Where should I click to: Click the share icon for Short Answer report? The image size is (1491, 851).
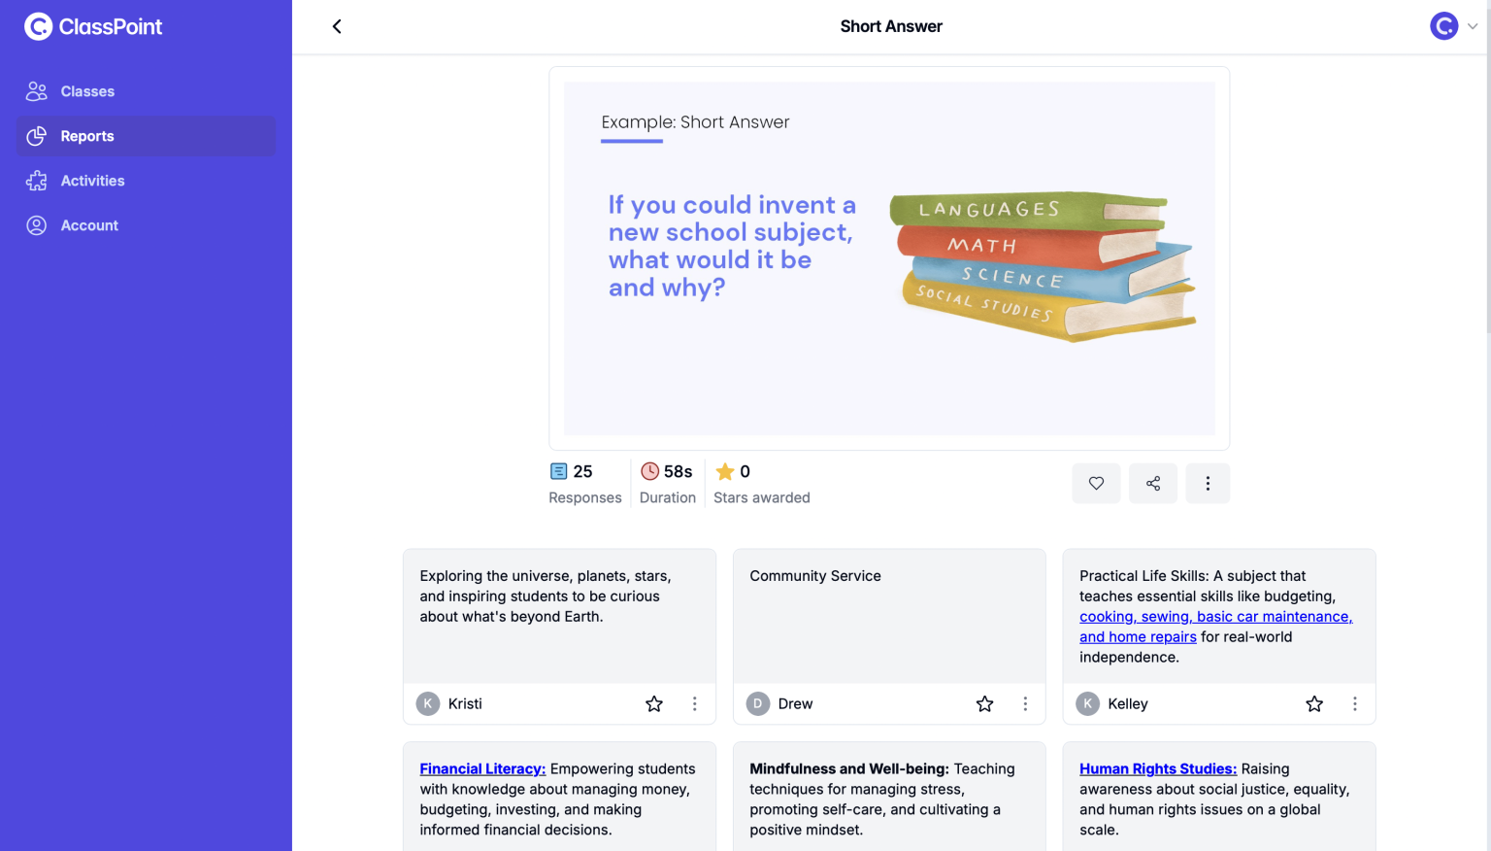point(1152,483)
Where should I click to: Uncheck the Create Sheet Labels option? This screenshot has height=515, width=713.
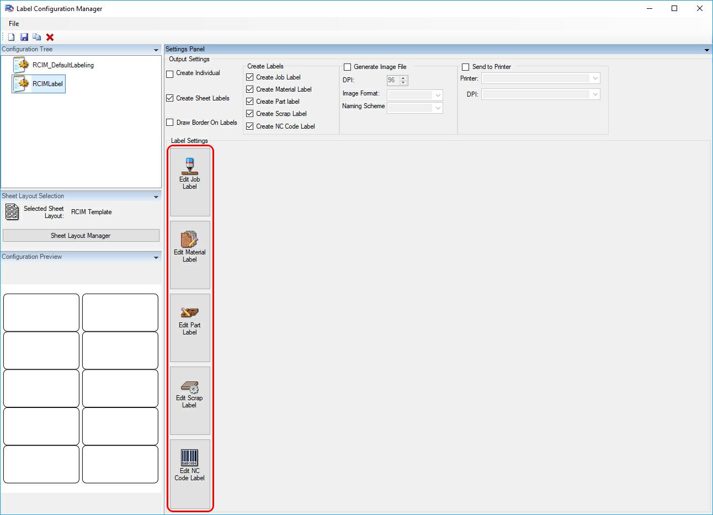169,98
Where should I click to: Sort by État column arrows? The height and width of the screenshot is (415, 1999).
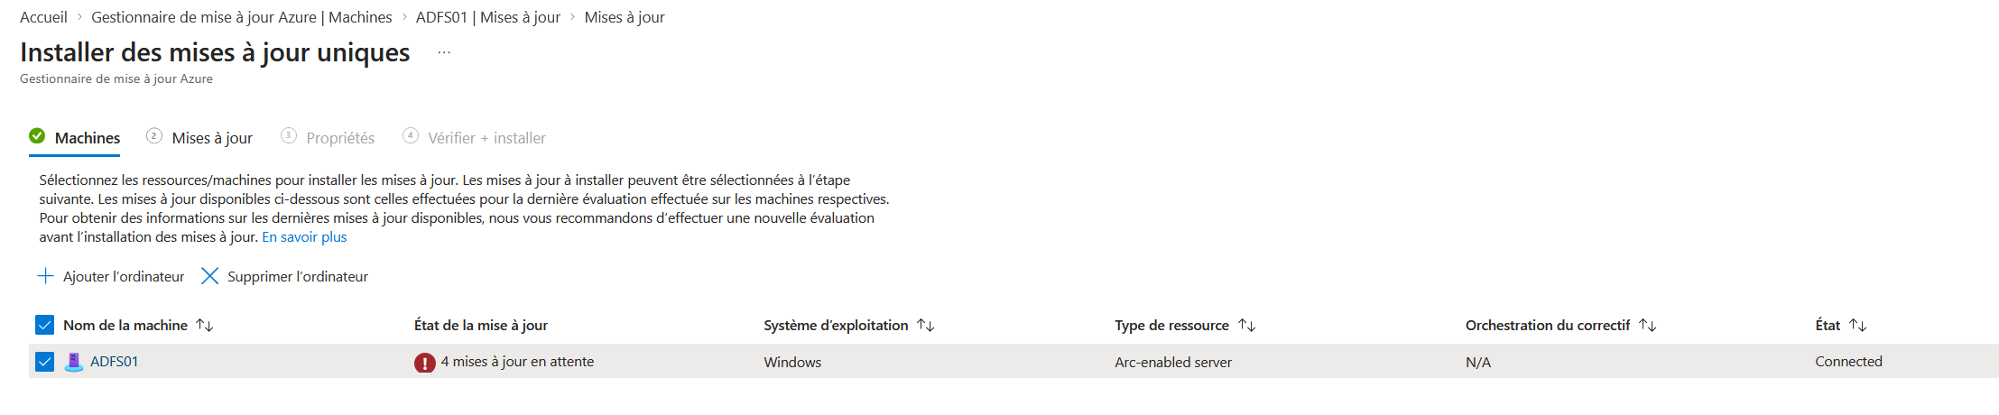[1858, 325]
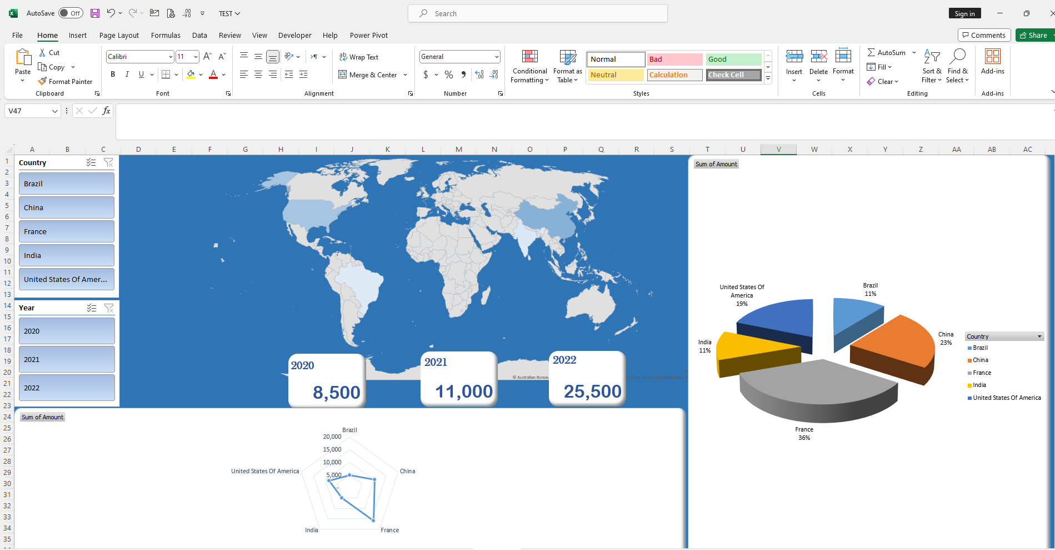
Task: Expand the General number format dropdown
Action: click(497, 57)
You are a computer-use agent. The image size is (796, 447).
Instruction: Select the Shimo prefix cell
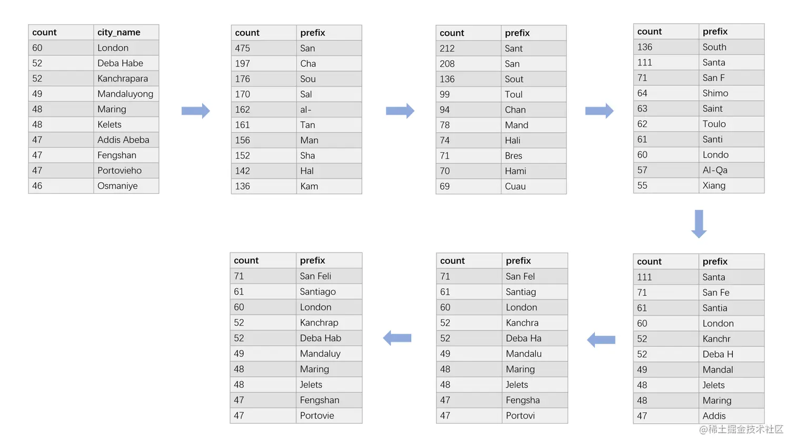click(x=732, y=93)
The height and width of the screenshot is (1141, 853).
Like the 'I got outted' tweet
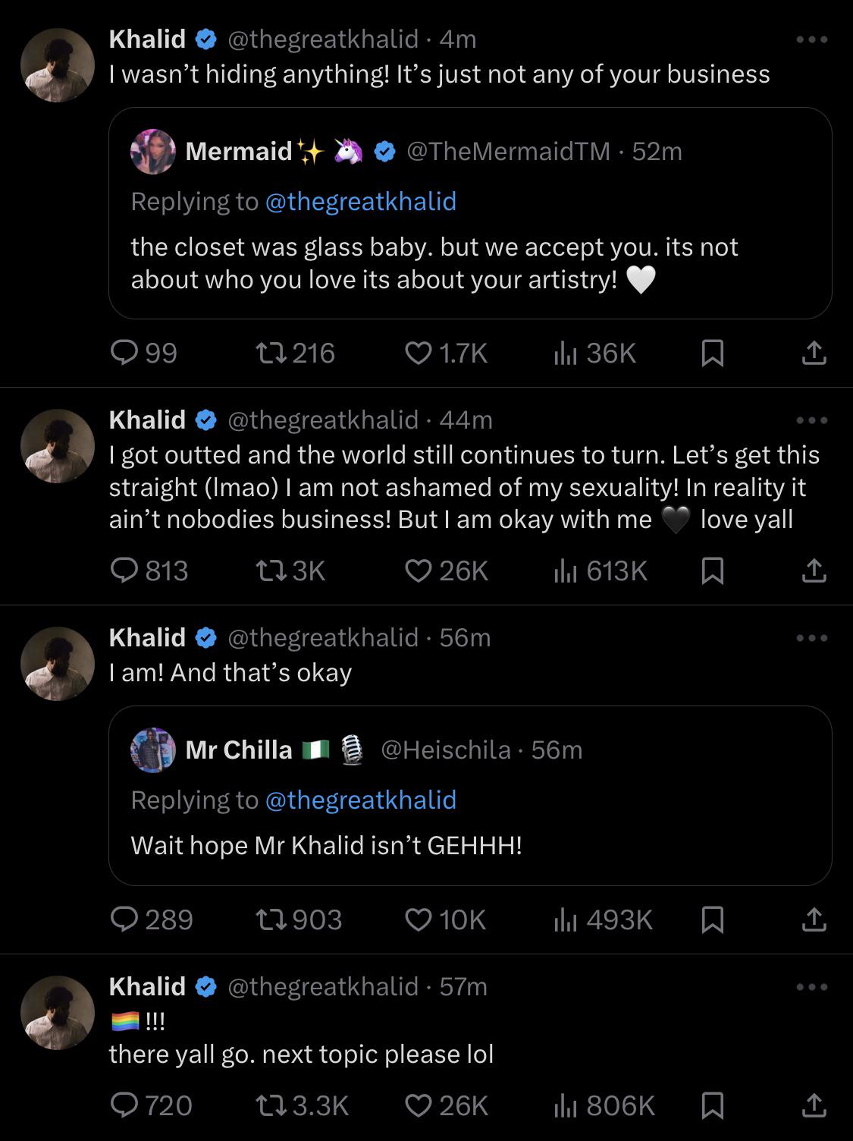pos(418,571)
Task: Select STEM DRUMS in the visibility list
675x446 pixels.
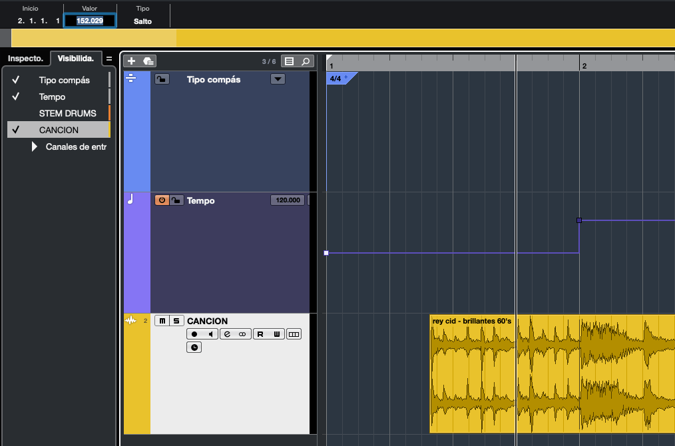Action: 67,113
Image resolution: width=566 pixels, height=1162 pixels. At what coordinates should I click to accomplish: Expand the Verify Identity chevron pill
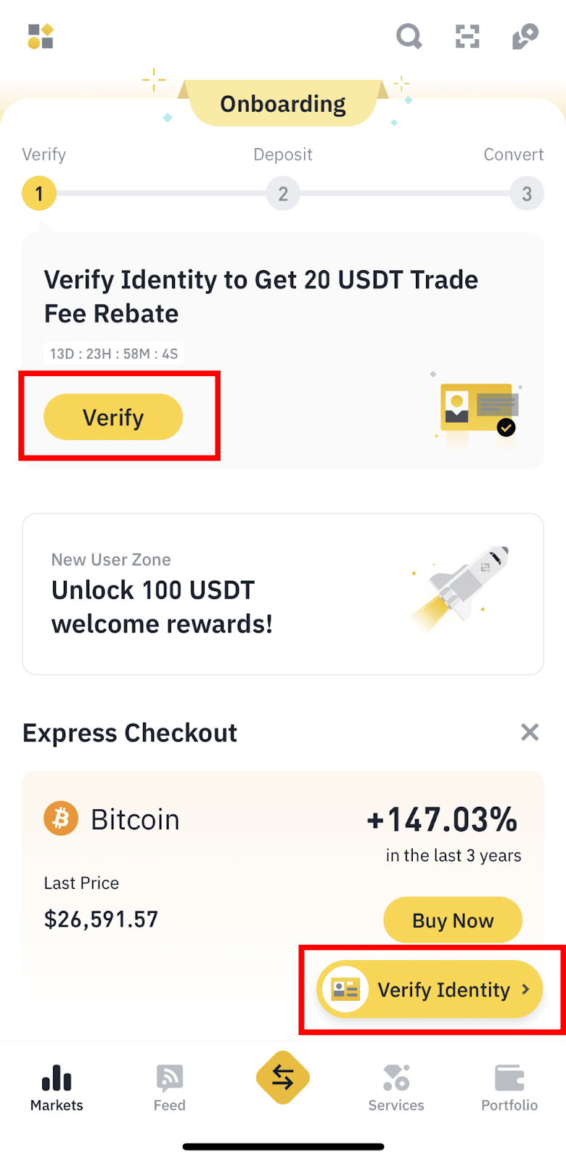(430, 989)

########

## EXERCISE REQUIREMENTS
What is needed is an exact restatement of the lines from the line with "Instruction: Select the Shimo prefix cell" through the final line of the data, pictures excluded.

## ANSWER SPACE
Instruction: Select the Shimo prefix cell
click(x=732, y=93)
The height and width of the screenshot is (1141, 853).
Like the 'I got outted' tweet
pos(418,571)
Task: Select STEM DRUMS in the visibility list
675x446 pixels.
Action: 67,113
Image resolution: width=566 pixels, height=1162 pixels. At what coordinates should I click to accomplish: Expand the Verify Identity chevron pill
(430, 989)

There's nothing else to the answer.